AIM
In the data running from the line containing "The image size" through the end, substitute "voucher" for "coupon" and leave all else unchanged. Reproduce only those lines, without the pictures.

MATERIALS PROVIDED

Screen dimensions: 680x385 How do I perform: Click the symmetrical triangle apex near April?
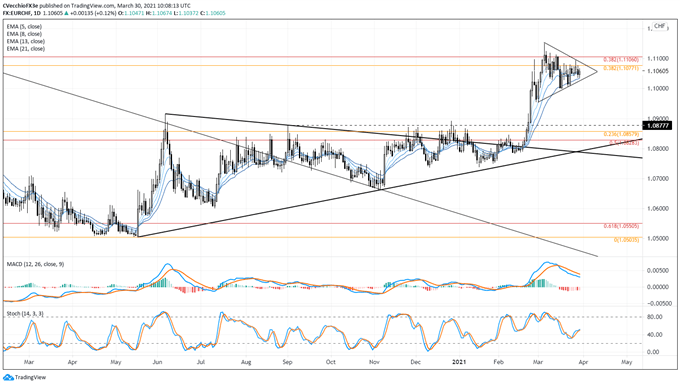click(597, 71)
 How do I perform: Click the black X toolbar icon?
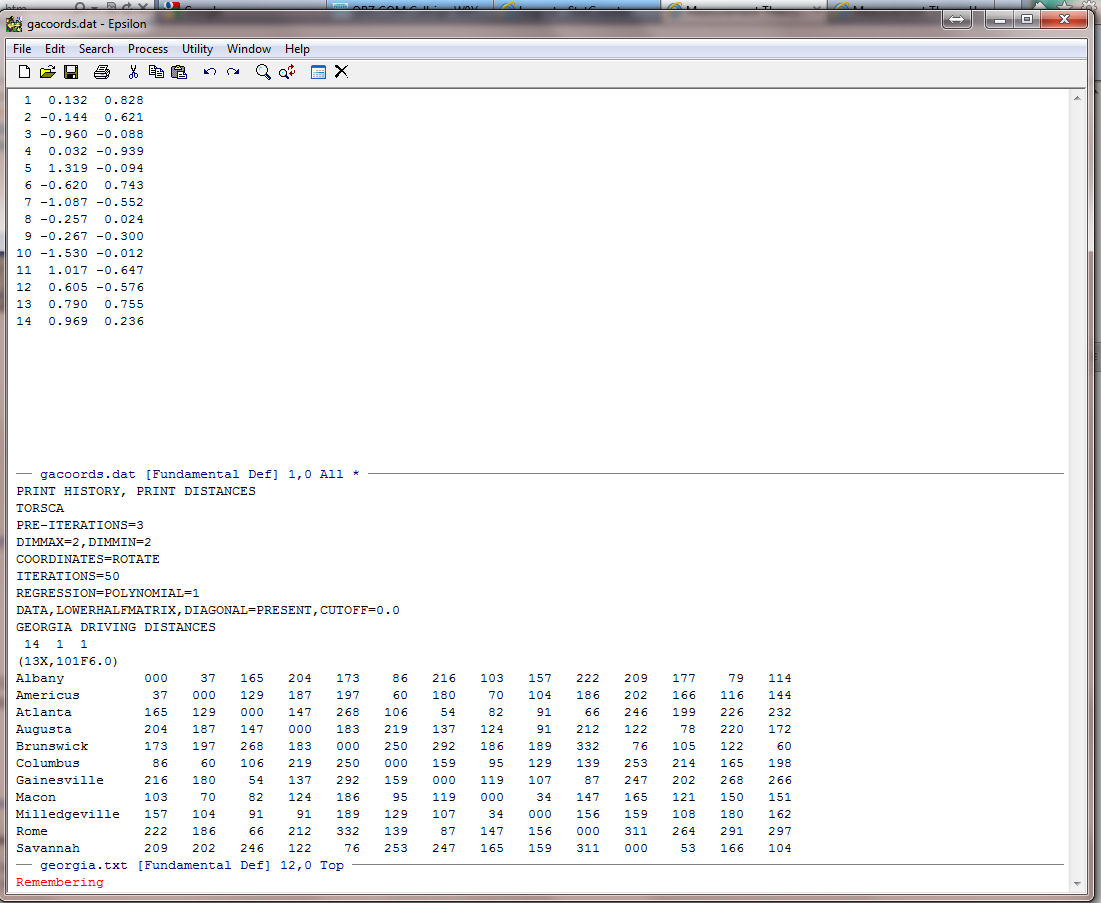point(341,72)
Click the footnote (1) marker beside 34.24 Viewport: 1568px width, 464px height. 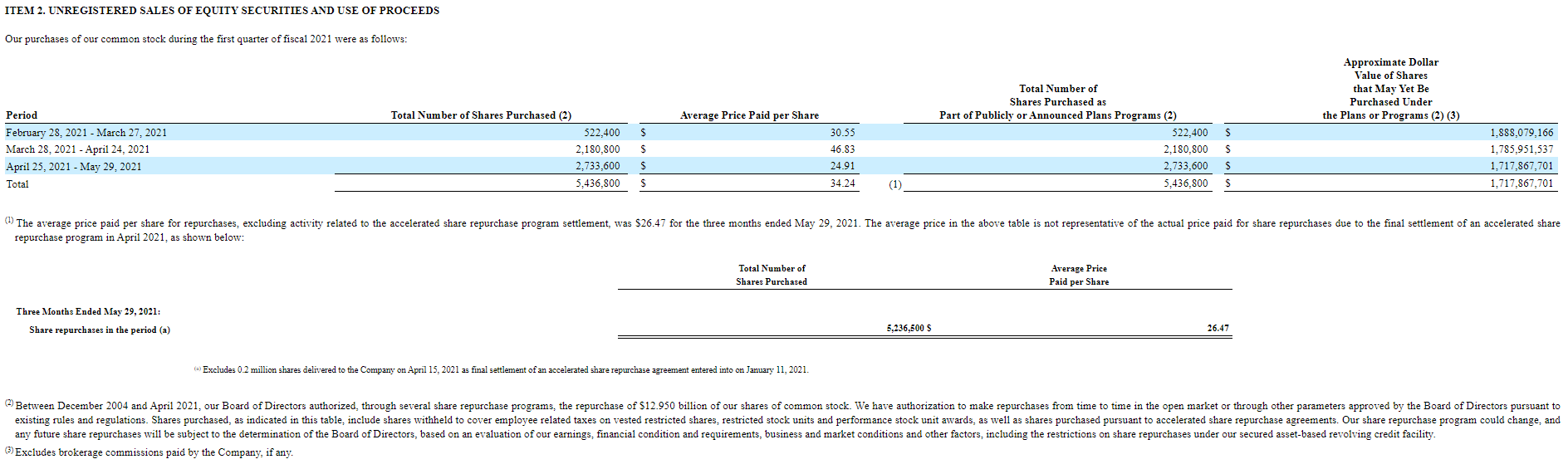[x=894, y=184]
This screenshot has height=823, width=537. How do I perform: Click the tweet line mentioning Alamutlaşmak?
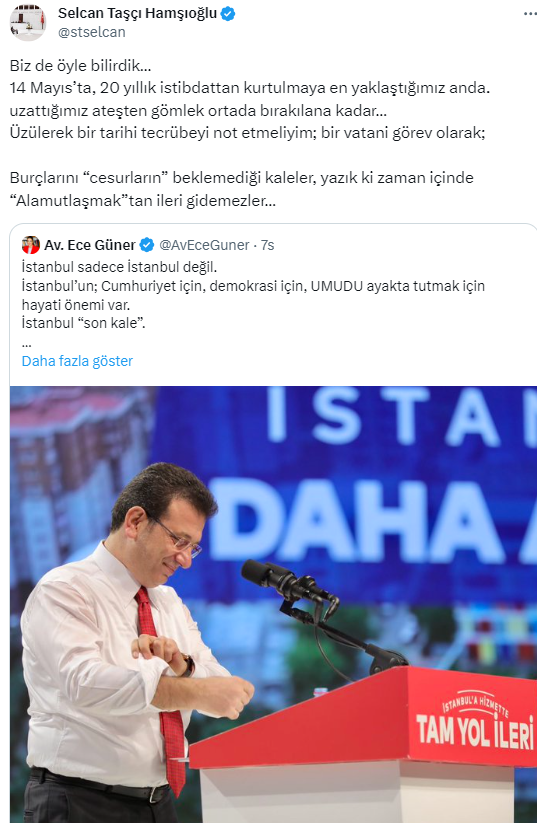coord(140,201)
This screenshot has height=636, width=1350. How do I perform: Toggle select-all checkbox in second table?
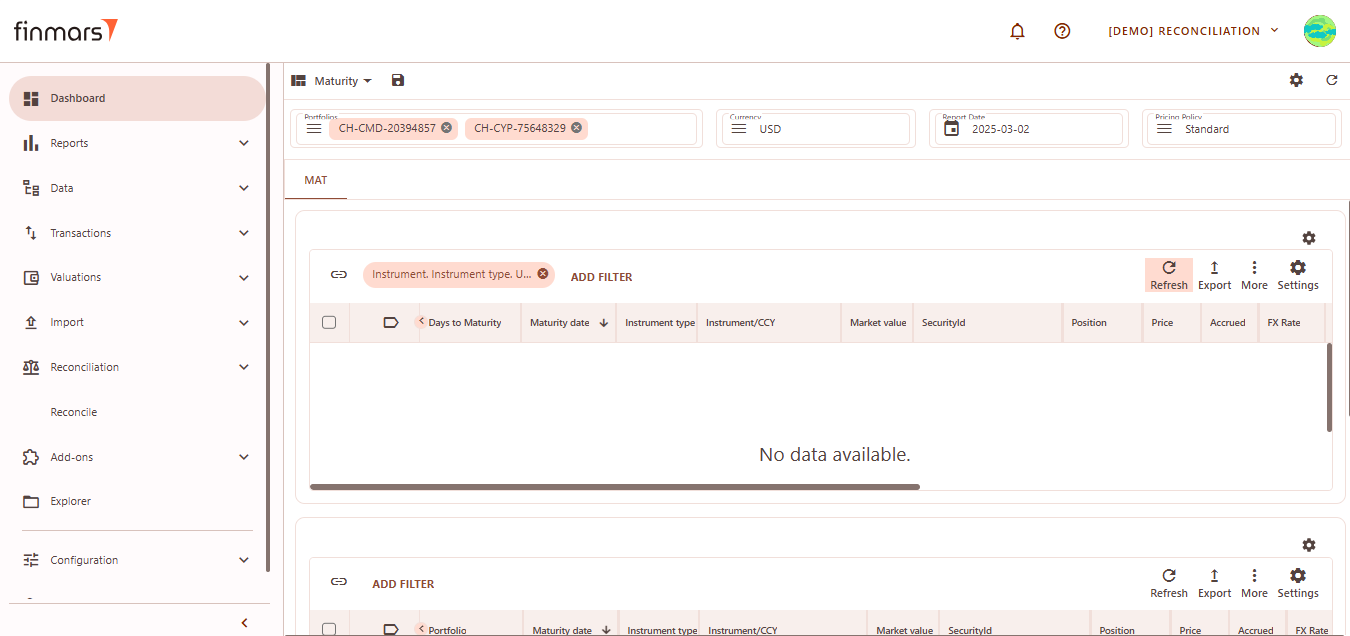tap(329, 629)
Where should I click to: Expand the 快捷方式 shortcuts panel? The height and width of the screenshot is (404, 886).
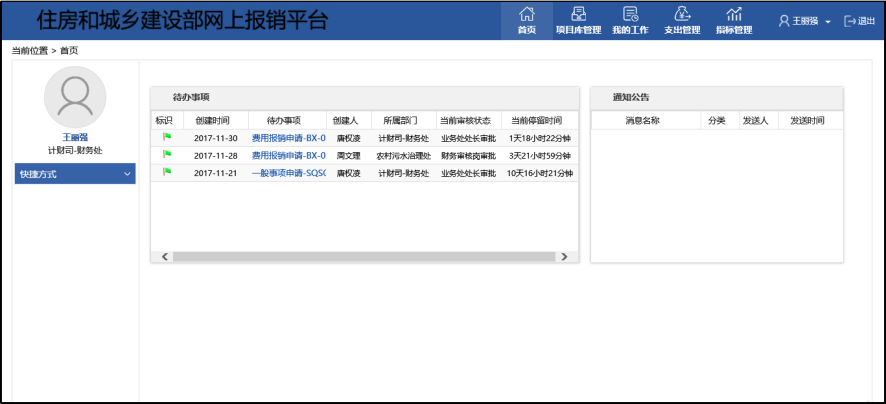pyautogui.click(x=75, y=174)
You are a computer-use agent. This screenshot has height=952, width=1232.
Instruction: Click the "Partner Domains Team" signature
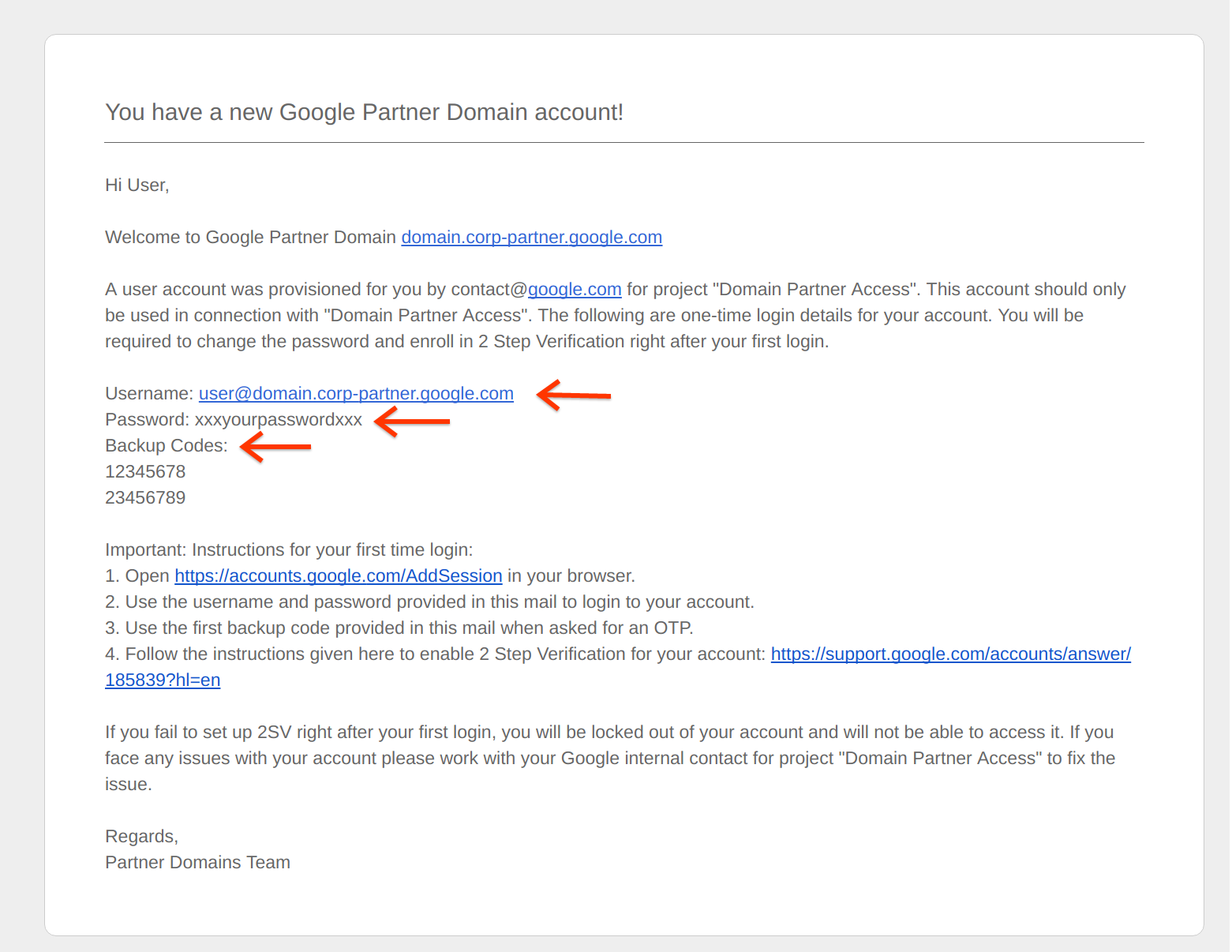pos(197,863)
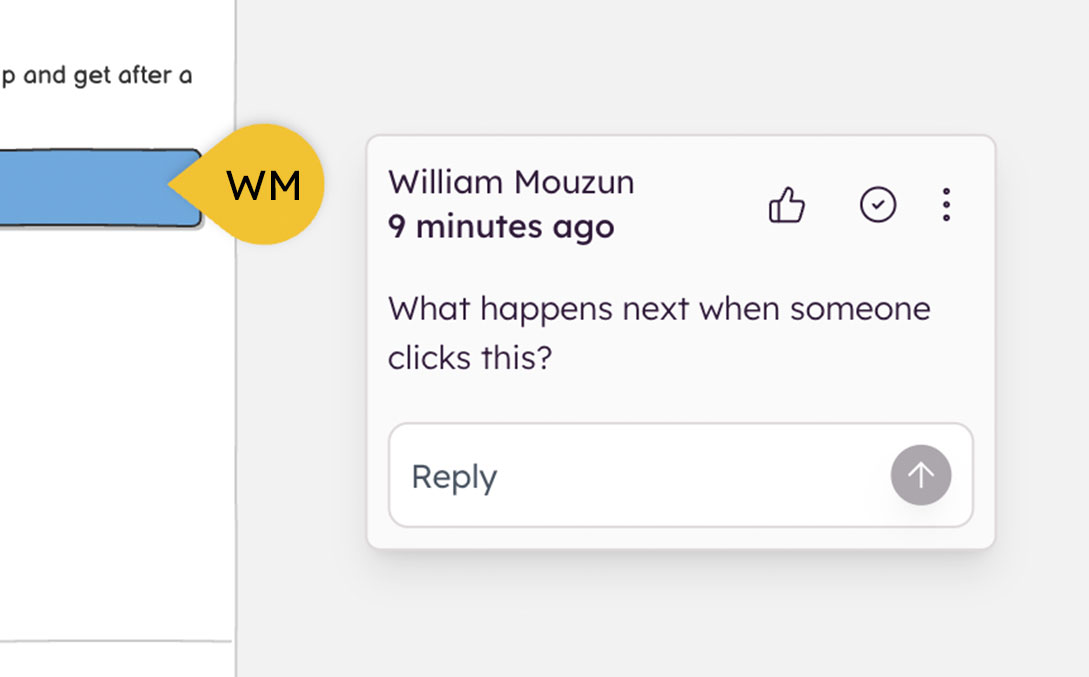Click the "clicks this?" comment line

470,357
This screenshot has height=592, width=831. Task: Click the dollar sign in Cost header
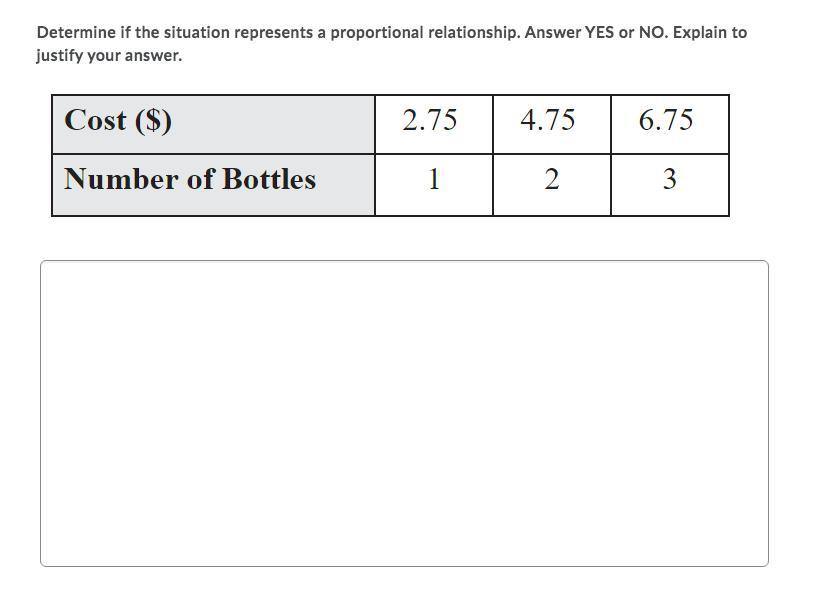pyautogui.click(x=153, y=120)
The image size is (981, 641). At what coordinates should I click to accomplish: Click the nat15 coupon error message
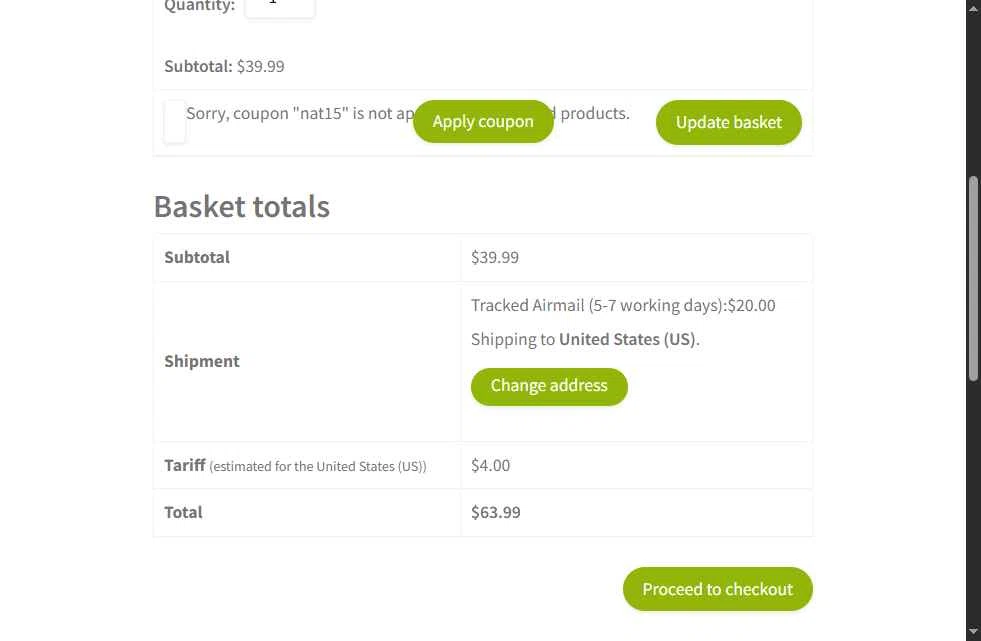point(408,113)
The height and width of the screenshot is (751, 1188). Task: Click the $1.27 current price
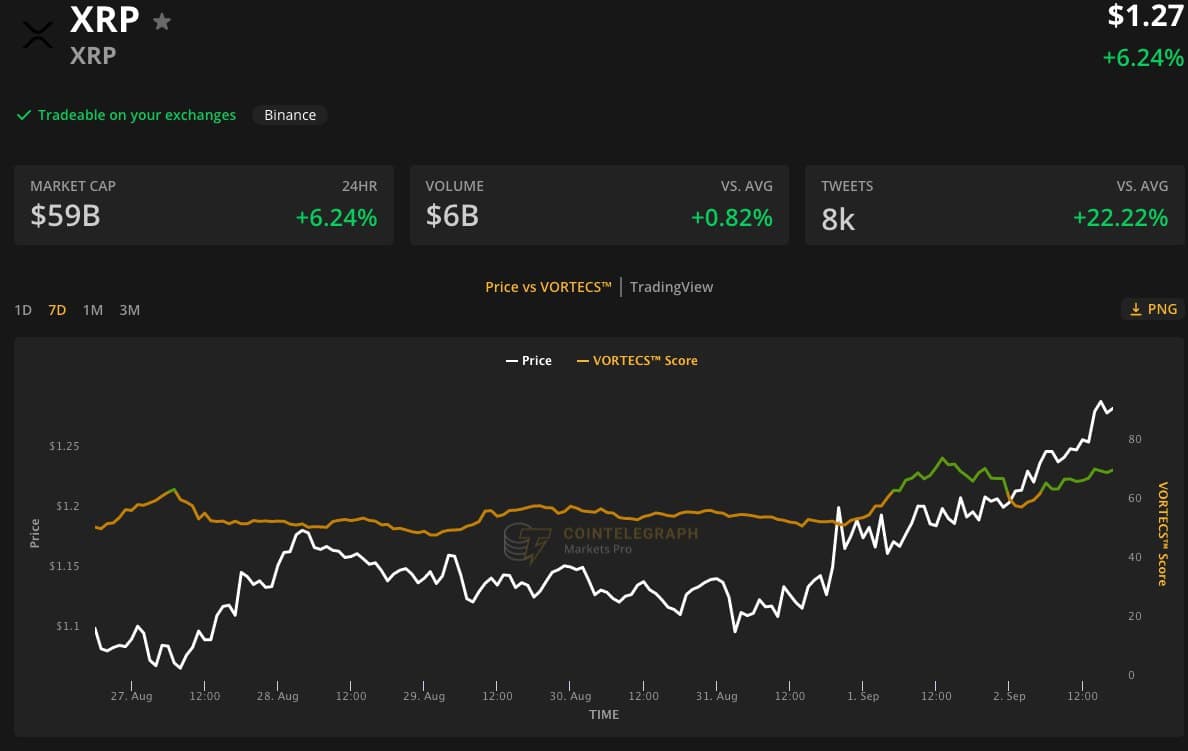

EXERCISE SOLUTION
The image size is (981, 641). At what coordinates should I click to accomplish: Click the nat15 voucher error message
point(408,113)
The height and width of the screenshot is (751, 1188). Task: Click the $1.27 current price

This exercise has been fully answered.